TEXT PROVIDED
--- Start ---

Quiz: What’s wrong with this code?


What’s wrong with the following code? This is real code taken verbatim from Cordbg (see src\debug\shell\dshell.cpp in the rotor sources), except that I removed preprocessor goo to make it more readable. All the interfaces are COM-classic interfaces derived from IUnknown. You don’t need to be familiar with ICorDebug to see the problem here (that’s hint #1 – it’s not related to some subtle API misuse), though I give some background data below for the curious. Here’s a hint #2: Ever notice memory leaks in Cordbg?


//
// Strip all references off of the given value. This simply
// dereferences through references until it hits a non-reference
// value.
//
// On input *ppValue is an ICorDebugValue for some arbitrary variable.
// On output, *ppValue is update to yield an ICorDebugValue which is
// the furthest down the dereference chain.
//
// The caller requires no specific knowledge of what the *ppValue passed in is.
// The caller must have a reference to the incoming *ppValue (which this function will release)
// and must release the outgoing *ppValue (which this function would addref).
//
HRESULT DebuggerShell::StripReferences(ICorDebugValue **ppValue,
bool printAsYouGo)
{
HRESULT hr = S_OK;

while (TRUE)
{
ICorDebugReferenceValue *reference;
hr = (*ppValue)->QueryInterface(IID_ICorDebugReferenceValue,
(void **) &reference);

if (FAILED(hr))
{
hr = S_OK;
break;
}

// Check for NULL
BOOL isNull;
hr = reference->IsNull(&isNull);

if (FAILED(hr))
{
reference->Release();
(*ppValue)->Release();
*ppValue = NULL;
break;
}

if (isNull)

--- End ---

DATA SECTION
--- Start ---

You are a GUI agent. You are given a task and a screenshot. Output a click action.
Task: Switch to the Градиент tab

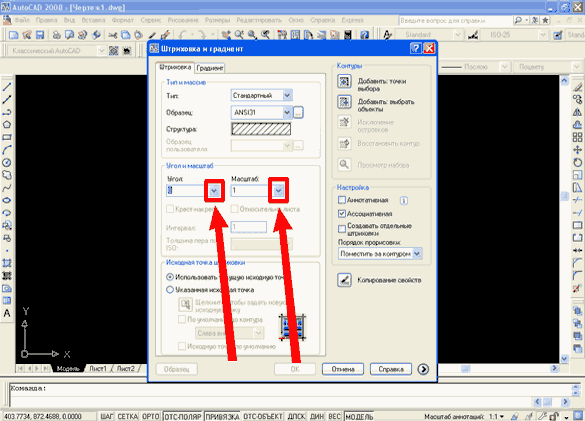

--- End ---

REQUIRED WORK
In the Cordbg code quiz, which file in the rotor sources is the code taken from?

RESULT FOR THIS TASK
src\debug\shell\dshell.cpp